Read the PASSAGE | Peace Be Upon Him

The Prophet is the human norm in respect both of his individual and of his collective functions, or again in respect of his spiritual and earthly functions. Essentially he is equilibrium and extinction: equilibrium from the human point of view and extinction in relation to God. The Prophet is Islam; if Islam presents itself as a manifestation of truth, of beauty and of power- and it is indeed these three elements which inspire it and which, on various planes, it tends by its nature to actualize- the Prophet for his part incarnates serenity, generosity and strength. These virtues could also be enumerated in the inverse order, that is according to the ascending hierarchy of their values and by reference to the degrees of spiritual realization; strength is the affirmation – if need be combative – of Divine Truth both in the soul and in the world, and here lies the distinction drawn in Islam between the two kinds of holy warfare, the greater ( akbar) and the lesser ( asghar), or the inner and the outer; generosity compensates for the aggressive aspect of strength; it is charity and pardon.  The two complementary virtues of strength and generosity culminate – or are in a sense extinguished – in a third virtue, serenity, which is detachment from the world and from the ego, extinction in face of God, knowledge of the Divine and union with It.

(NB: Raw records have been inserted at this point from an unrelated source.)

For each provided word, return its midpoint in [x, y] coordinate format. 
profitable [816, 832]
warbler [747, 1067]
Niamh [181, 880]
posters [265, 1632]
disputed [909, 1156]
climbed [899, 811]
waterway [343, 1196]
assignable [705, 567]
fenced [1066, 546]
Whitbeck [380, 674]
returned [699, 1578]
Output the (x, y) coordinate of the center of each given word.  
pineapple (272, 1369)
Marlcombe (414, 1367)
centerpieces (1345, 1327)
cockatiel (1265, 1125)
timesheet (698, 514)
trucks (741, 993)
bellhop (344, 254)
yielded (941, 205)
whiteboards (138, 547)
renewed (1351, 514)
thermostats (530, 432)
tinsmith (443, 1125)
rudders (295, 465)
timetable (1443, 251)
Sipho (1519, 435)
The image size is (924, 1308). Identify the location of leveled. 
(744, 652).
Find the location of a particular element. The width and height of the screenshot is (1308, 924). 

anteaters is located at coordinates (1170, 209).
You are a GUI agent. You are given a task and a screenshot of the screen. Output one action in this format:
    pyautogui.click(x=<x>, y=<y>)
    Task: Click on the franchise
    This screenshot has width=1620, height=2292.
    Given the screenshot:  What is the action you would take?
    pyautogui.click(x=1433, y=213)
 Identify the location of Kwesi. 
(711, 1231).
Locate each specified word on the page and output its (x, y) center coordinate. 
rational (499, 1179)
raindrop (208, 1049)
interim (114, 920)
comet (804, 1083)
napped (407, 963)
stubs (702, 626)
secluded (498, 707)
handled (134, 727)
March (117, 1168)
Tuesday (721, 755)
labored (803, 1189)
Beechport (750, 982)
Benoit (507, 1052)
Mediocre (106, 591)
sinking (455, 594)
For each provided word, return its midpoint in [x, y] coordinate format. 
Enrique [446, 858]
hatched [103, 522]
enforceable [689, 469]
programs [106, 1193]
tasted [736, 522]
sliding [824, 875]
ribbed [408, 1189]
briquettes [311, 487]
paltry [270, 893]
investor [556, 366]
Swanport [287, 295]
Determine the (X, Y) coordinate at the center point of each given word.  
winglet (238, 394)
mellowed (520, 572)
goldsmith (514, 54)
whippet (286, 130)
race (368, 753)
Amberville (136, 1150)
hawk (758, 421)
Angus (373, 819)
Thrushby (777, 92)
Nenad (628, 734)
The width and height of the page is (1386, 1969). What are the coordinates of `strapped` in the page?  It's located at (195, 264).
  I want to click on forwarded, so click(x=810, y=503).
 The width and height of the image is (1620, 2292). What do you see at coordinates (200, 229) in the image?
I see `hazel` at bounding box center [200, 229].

“Verily God and his angels bless the Prophet; Oh! Ye who believe, bless him and give him salutation” (Quran, XXXIII, 56). This verse forms the scriptural foundation of the “Prayer on the Prophet” – or more precisely the “Blessing of the Prophet” – a prayer which is in general use in Islam because both the Quran and the Sunna recommend it, though it takes on a special character in esoterism where it becomes a basic symbol. The esoteric meaning of this verse is as follows: God, Heaven and Earth – or, the Principle (which is unmanifest), supraformal manifestation (the angelic states) and formal manifestation (comprising both men and the jinn, in other words the two categories of corruptible beings,  whence the need for an injunction) – confer (or transmit, as the case may be) vital graces on universal Manifestation, or, in another respect, on the center of that Manifestation, namely the cosmic Intellect.  One who blesses the Prophet blesses by implication the world and the universal Spirit (Ar-Ruh), the Universe and the Intellect, both the Totality and the Center, so that the blessing, multiplied tenfold, comes back from each of these manifestations of the Principle21 on him who has truly put his heart into this prayer.

   

The initiatory intention of the Prayer on the Prophet is the aspiration of man towards his totality. Totality is that of which we are a part; and we are a part, not of God who is without parts, but of Creation, which- taken as a whole is the prototype and norm of our being, while its center, Ar-Ruh, is the root of our intelligence; this root is a vehicle for the Uncreated Intellect, increatus et increabile according to Meister Eckhart. The totality is perfection while the part as such is imperfect, for it manifests a rupture of the existential equilibrium and so of the totality. In the sight of God we are either nothing or everything, depending on the point of view,  but we are never “a part”; we are, on the other hand, a part in relation to the Universe, which is the archetype, the norm, equilibrium, perfection; it is “Universal Man” (Al-Insiin al-Kamil) of which the human manifestation is the Prophet, the Logos, the Avatara. The Prophet – still envisaged in the esoteric and universal meaning of the term- is thus the totality of which we are a fragment. But this totality is also manifested in us, and in a direct manner: it is the intellectual center, the “Eye of the Heart,” seat of the Uncreated, the celestial or divine point in relation to which the ego is the microcosmic periphery, the we are peripheral in relation to the Intellect (Ar-Ruh) and a part in relation to Creation (Al-Khalq).